Is Apple Buying Into This U.S. Chipmaker’s Fab?
More information about Apple’s (NASDAQ:AAPL) possible investment in a chip fabrication plant has been revealed. According to a report from the technology news site SemiAccurate via CNET, Apple is considering a partnership with the California-based chipmaker Globalfoundries. Globalfoundries is the former manufacturing arm of semiconductor company Advanced Micro Devices (NYSE:AMD).
Although original speculation suggested that Apple was exploring a deal with the Taiwan-based United Microelectronics Corporation (NYSE:UMC), CNET’s anonymous industry source states that Apple is “kicking the tires” on a potential deal with Globalfoundries. If Apple does buy into Globalfoundries’s “fab,” or chip fabrication plant, it would give the iPhone maker unprecedented control over both the design and manufacturing of its own chips.
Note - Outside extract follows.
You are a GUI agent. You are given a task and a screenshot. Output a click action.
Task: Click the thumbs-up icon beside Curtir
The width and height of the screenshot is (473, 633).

Currently, Apple outsources its chip manufacturing to other companies like Samsung (SSNLF.PK), which makes Apple’s A6 chips at its fab in Austin, Texas. However, Apple’s long-running deal with Samsung may expire by the end of 2014 according to a recent Korea Times report.
CNET’s anonymous source notes that, “Globalfoundries and Samsung have the same technology foundation based on an IBM (NYSE:IBM) joint development agreement. So that gives [a possible deal] a little less risk if they’re looking at a secondary option to offset [the current chip manufacturing] with Samsung. Samsung’s fab in Austin and GF’s fab in New York could both ramp a similar product and GF could offset capacity that Samsung can’t fulfill.”
According to SemiAccurate’s report, Apple is looking at Globalfoundries’s recently completed “Fab 8” plant in Saratoga County, New York. Although the Wall Street Journal reported a rumor that Apple had inked a deal with the Taiwan Semiconductor Manufacturing Company (NYSE:TSM) last month, SemiAccurate dismisses that report.
Apple has reportedly been trying to decrease its reliance on rival smartphone maker Samsung by shifting more of its chip production to other manufacturers. Despite these recent diversification efforts, Samsung remains the biggest supplier of Apple’s memory chips and processors. However, the Cupertino-based company’s entry into the chip fabrication business could conceivably remove Samsung entirely from Apple’s supply chain.